With her French husband Didier Beltoise, head of the hospitality consulting firm Cs, she started the “54 Club,” a new project to develop Korean tourism products that focuses on enjoying food, landmarks, entertainment and stories.
Choi believes that dynamic and explosive cultural content should factor into the government’s future growth strategies. For example, she has formulized since 2001 new growth engines in information technology, biotechnology, nanotechnology, and environmental and cultural technologies. In the incoming government of President-elect Park Geun-hye, there will be a new massive agency — the Ministry of Future Creativity and Science.

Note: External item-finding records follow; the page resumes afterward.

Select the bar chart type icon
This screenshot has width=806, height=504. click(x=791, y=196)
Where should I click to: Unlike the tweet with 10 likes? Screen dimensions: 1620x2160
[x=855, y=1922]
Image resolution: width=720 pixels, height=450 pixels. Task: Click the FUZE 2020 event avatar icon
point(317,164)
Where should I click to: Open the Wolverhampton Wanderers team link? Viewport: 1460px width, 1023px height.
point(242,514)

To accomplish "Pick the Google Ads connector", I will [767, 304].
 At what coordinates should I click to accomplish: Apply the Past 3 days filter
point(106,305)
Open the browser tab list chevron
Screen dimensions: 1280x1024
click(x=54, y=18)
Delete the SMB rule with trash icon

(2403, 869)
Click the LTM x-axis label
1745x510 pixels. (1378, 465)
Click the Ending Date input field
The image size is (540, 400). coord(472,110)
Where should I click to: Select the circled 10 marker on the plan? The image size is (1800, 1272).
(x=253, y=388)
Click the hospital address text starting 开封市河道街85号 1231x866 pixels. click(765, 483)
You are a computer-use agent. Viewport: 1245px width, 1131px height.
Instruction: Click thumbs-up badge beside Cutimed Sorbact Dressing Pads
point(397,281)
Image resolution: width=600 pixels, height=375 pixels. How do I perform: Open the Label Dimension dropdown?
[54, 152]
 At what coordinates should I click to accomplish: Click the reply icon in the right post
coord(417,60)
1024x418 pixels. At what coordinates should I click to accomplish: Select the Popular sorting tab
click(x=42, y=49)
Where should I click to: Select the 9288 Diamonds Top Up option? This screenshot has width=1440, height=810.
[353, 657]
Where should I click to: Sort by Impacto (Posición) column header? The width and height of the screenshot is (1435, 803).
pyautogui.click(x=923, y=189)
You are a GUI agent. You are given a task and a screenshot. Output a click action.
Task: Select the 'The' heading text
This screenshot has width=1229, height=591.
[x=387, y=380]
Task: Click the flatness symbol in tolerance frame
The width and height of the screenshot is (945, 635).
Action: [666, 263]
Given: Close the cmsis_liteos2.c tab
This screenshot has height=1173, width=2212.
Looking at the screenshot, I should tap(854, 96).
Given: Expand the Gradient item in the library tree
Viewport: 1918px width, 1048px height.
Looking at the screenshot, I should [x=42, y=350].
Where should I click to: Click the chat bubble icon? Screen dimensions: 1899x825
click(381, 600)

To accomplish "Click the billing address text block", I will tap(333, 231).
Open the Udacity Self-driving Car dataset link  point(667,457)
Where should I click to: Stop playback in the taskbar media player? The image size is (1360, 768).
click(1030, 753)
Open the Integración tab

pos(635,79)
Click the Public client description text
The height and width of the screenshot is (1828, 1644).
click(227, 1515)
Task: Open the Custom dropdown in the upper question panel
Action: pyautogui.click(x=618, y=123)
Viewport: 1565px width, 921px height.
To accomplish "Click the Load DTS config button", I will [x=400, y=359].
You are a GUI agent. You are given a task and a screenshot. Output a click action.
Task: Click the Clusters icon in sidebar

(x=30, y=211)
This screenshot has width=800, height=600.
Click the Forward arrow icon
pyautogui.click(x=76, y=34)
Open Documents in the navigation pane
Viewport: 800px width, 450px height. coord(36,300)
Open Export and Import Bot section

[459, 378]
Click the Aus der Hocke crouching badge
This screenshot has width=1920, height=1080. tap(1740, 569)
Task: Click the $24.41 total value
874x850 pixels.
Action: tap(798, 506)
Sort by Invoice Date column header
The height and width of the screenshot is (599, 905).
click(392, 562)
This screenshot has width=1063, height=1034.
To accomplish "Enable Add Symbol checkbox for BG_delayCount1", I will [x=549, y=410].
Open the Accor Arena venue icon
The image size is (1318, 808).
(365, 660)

“Science and information technology should be the engine of growth, but investment in culture shouldn’t be cut. For example, the success of hallyu entertainers has the young generation all wanting to become entertainers. But we also need scientists and researchers. So why not host a festival for scientists or survival auditions for scientists,” she suggested.
However, having lived and traveled in diverse locations for work, Choi sees a need for Koreans to reconsider their social values and objectives.
“In France, a definition of a middle class person may well be whether they can speak a foreign language, they have traveled widely and are well versed in one sport or a musical instrument. The definition of a member of the Korean middle class is whether they own a 99.9 square-meter large apartment, a 2000-cc car and how many times a year they travel abroad. Koreans measure things competitively, in numbers and rank and how many possessions each person has,” Choi said.
The optimist in her, however, believes that the smallest steps can be made to upgrade such Korean perspectives and the world will demand more from Korean identity in the next decade.